Source data
▼

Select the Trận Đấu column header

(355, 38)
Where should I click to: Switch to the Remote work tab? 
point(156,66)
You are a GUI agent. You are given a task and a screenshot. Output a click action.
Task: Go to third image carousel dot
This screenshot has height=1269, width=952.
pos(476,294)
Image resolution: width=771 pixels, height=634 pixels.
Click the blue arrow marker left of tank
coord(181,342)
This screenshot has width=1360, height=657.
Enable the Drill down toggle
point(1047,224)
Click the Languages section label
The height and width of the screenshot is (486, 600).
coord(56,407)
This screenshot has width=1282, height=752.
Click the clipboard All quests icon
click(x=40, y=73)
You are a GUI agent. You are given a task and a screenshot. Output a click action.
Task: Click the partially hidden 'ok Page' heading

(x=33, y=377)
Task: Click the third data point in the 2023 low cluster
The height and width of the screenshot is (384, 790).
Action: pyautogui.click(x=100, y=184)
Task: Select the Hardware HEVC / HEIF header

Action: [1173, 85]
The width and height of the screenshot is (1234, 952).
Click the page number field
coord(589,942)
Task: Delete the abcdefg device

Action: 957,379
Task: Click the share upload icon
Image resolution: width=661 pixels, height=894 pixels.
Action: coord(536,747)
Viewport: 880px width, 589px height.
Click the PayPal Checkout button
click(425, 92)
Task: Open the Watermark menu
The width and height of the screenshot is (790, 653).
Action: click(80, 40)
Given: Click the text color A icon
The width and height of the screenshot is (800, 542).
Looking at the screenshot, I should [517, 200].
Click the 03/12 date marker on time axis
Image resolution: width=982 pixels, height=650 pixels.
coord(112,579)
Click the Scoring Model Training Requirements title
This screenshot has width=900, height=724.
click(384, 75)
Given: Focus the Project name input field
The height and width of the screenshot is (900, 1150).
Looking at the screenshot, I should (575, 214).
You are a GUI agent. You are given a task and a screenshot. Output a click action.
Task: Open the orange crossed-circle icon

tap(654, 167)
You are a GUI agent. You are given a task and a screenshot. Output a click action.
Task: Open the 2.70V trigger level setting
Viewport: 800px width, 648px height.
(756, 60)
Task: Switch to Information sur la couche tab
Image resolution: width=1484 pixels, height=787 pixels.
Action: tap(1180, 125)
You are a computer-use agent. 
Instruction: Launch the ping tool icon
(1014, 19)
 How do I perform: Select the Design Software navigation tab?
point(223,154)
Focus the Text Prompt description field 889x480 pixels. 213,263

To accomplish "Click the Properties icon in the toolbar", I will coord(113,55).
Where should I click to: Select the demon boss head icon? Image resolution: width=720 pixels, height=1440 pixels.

▲

(WHAT THE TASK ASKS):
Your answer should be the records themselves, returned word for word.

(TASK RESPONSE):
Select the Trận Đấu column header

(355, 38)
Where should I click to: Switch to the Remote work tab? 
point(156,66)
You are a GUI agent. You are given a task and a screenshot. Output a click action.
Task: Go to third image carousel dot
This screenshot has height=1269, width=952.
pos(476,294)
Image resolution: width=771 pixels, height=634 pixels.
Click the blue arrow marker left of tank
coord(181,342)
This screenshot has width=1360, height=657.
Enable the Drill down toggle
point(1047,224)
Click the Languages section label
The height and width of the screenshot is (486, 600).
coord(56,407)
This screenshot has width=1282, height=752.
Click the clipboard All quests icon
click(x=40, y=73)
You are a GUI agent. You are given a task and a screenshot. Output a click action.
Task: Click the partially hidden 'ok Page' heading

(x=33, y=377)
Task: Click the third data point in the 2023 low cluster
The height and width of the screenshot is (384, 790).
Action: pyautogui.click(x=100, y=184)
Task: Select the Hardware HEVC / HEIF header

Action: [1173, 85]
The width and height of the screenshot is (1234, 952).
Click the page number field
coord(589,942)
Task: Delete the abcdefg device

Action: 957,379
Task: Click the share upload icon
Image resolution: width=661 pixels, height=894 pixels.
Action: coord(536,747)
Viewport: 880px width, 589px height.
Click the PayPal Checkout button
click(425, 92)
Task: Open the Watermark menu
The width and height of the screenshot is (790, 653).
Action: click(80, 40)
Given: Click the text color A icon
The width and height of the screenshot is (800, 542).
Looking at the screenshot, I should [517, 200].
Click the 03/12 date marker on time axis
Image resolution: width=982 pixels, height=650 pixels.
coord(112,579)
Click the Scoring Model Training Requirements title
This screenshot has width=900, height=724.
click(384, 75)
Given: Focus the Project name input field
The height and width of the screenshot is (900, 1150).
Looking at the screenshot, I should (575, 214).
You are a GUI agent. You are given a task and a screenshot. Output a click action.
Task: Open the orange crossed-circle icon

tap(654, 167)
You are a GUI agent. You are given a task and a screenshot. Output a click action.
Task: Open the 2.70V trigger level setting
Viewport: 800px width, 648px height.
(756, 60)
Task: Switch to Information sur la couche tab
Image resolution: width=1484 pixels, height=787 pixels.
Action: tap(1180, 125)
You are a computer-use agent. 
Instruction: Launch the ping tool icon
(1014, 19)
 How do I perform: Select the Design Software navigation tab?
point(223,154)
Focus the Text Prompt description field 889x480 pixels. 213,263

To accomplish "Click the Properties icon in the toolbar", I will coord(113,55).
Where should I click to: Select the demon boss head icon? Image resolution: width=720 pixels, height=1440 pixels.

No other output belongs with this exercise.